2\. Your presentation needs work.

\- Barebones: needs a photo that's less dark, also more than one photo
(including inside and outside) \- Standard: decent photos, looks bright &
clean \- Boxouse Deluxe: despite having some nice details this looks like a
junky piece of crap. The photo quality is the worst of the three, and the
house in the photo is messy and unappealing. The side with the mattress looks
sloppy (is that a deflated air mattress? A sleeping bag over a sagging
mattress? Whatever it is I don't want to even sit on it, much less sleep on
it) and the Ikea-esque drawers with the awkward space between looks unfinished
or dysfunctional. The other side by the metal tub has a trashcan and two
gadgets plugged in... don't know what they are but that whole side just looks
like random junk in the corner of a garage.

The boxouse in the "Visit Boxouse" page is bright, has some design and is
appealing: this is what a deluxe one should look like, not the sloppy thing
you have there now.

Challenges:
A. In the Boxouse photo critique, why does the writer hold up the boxouse on the "Visit Boxouse" page as the model for a deluxe one? Answer in one to three sentences.
B. Please rewrite the Boxouse photo critique from "2\. Your presentation" up to and including "of a garage.", replacing "mattress" with "futon".
C. Continue the Boxouse photo critique with the next part.
The material after this critique stands on its own and is separate from it.

Stored data:
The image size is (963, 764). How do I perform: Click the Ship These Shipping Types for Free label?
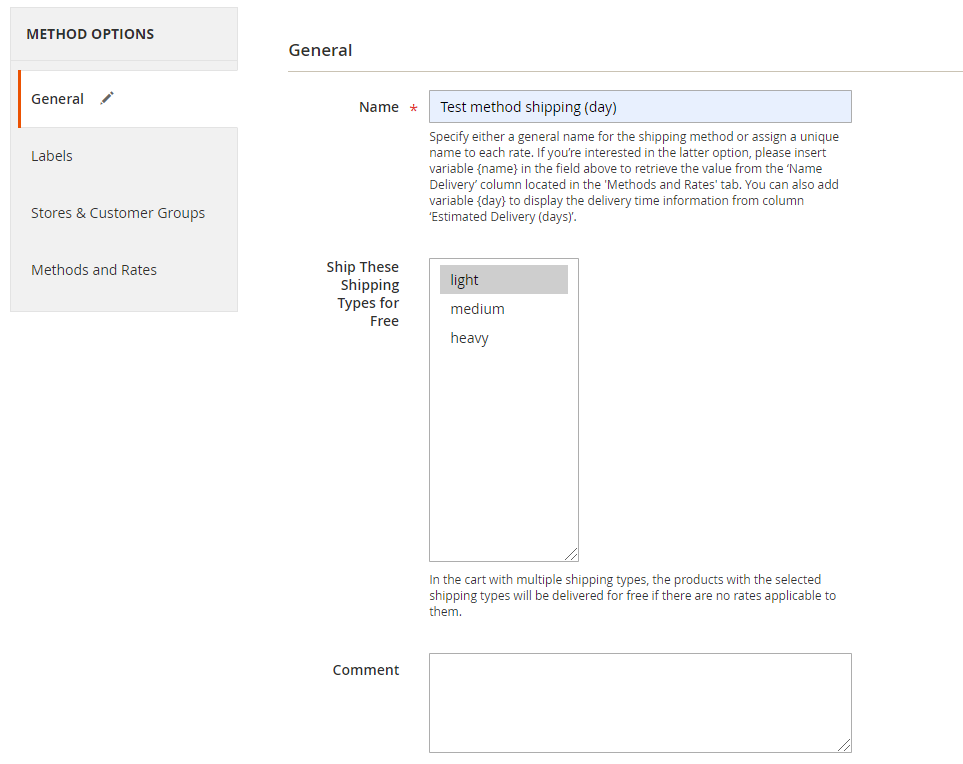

Answers for the exercise:
A. The writer says that boxouse is bright, has some design, and is appealing. That makes it what a deluxe one should look like, unlike the sloppy one shown now.

B.
2\. Your presentation needs work.

\- Barebones: needs a photo that's less dark, also more than one photo
(including inside and outside) \- Standard: decent photos, looks bright &
clean \- Boxouse Deluxe: despite having some nice details this looks like a
junky piece of crap. The photo quality is the worst of the three, and the
house in the photo is messy and unappealing. The side with the futon looks
sloppy (is that a deflated air futon? A sleeping bag over a sagging
futon? Whatever it is I don't want to even sit on it, much less sleep on
it) and the Ikea-esque drawers with the awkward space between looks unfinished
or dysfunctional. The other side by the metal tub has a trashcan and two
gadgets plugged in... don't know what they are but that whole side just looks
like random junk in the corner of a garage.

C.
3\. If your business model is to deploy them to people's houses for free and
split rent revenue, why is your website geared around individual sales?

------
oomkiller
Before you make any of these you need to make sure you're complying with
various fire-related regulations and testing against ASTM standards. We ran
into this issue at a startup doing something similar about a year back, and
it's one of the things that led to its downfall. From the looks of it, you've
built a tinder box. Wood paneling, backed by insulating foam, which is likely
quite flammable. All wrapped up in a metal container.

------
cpeterso
The boxouse.com website is quite frustrating. I scrolled down the page to view
the pictures of the houses, but when each picture scrolls into view, it is
obscured by a white overlay?! Readers must click each picture to view it on a
new page.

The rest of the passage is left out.